Robbie obviously never got the memo that the race office was closed today - he phoned before 7am from somewhere in the vineyards around Ashton to ask for directions. Once back on track, he made quick work of the good roads to McGregor but then did a bit of exploring on the Kasra portage before arriving for lunch. He had no hassles getting over the next portage at Trappieskraal, possibly because he's been there before on the Epic. Tonight he's at Trouthaven trying to figure out how to turn his cycling legs into walking legs for tomorrow's big hike up Stettynskloof.
Looking at the weather report for the weekend, it seems Robbie will finish dry and the others might get a bit wet, with light rain predicted for late Saturday and Sunday - no real cause for concern though, the riders all know that this thing ain't over until that blanket's wrapped warmly around your shoulders.

▶ **DATA SEGMENT**:
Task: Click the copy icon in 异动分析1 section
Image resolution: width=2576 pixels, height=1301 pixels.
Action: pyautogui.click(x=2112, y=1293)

▶ **REQUIRED WORK**:
Decide whether each statement agrees with the race update at the top. Answer yes or no for each, and quote the words from the race update that settle it. (a) Robbie phoned early in the morning to ask for directions. (b) Robbie had trouble crossing the portage at Trappieskraal. (c) Light rain is expected late Saturday and Sunday.

▶ **ANSWER FOR THIS EXERCISE**:
(a) Yes: "he phoned before 7am from somewhere in the vineyards around Ashton to ask for directions"
(b) No: "He had no hassles getting over the next portage at Trappieskraal"
(c) Yes: "with light rain predicted for late Saturday and Sunday"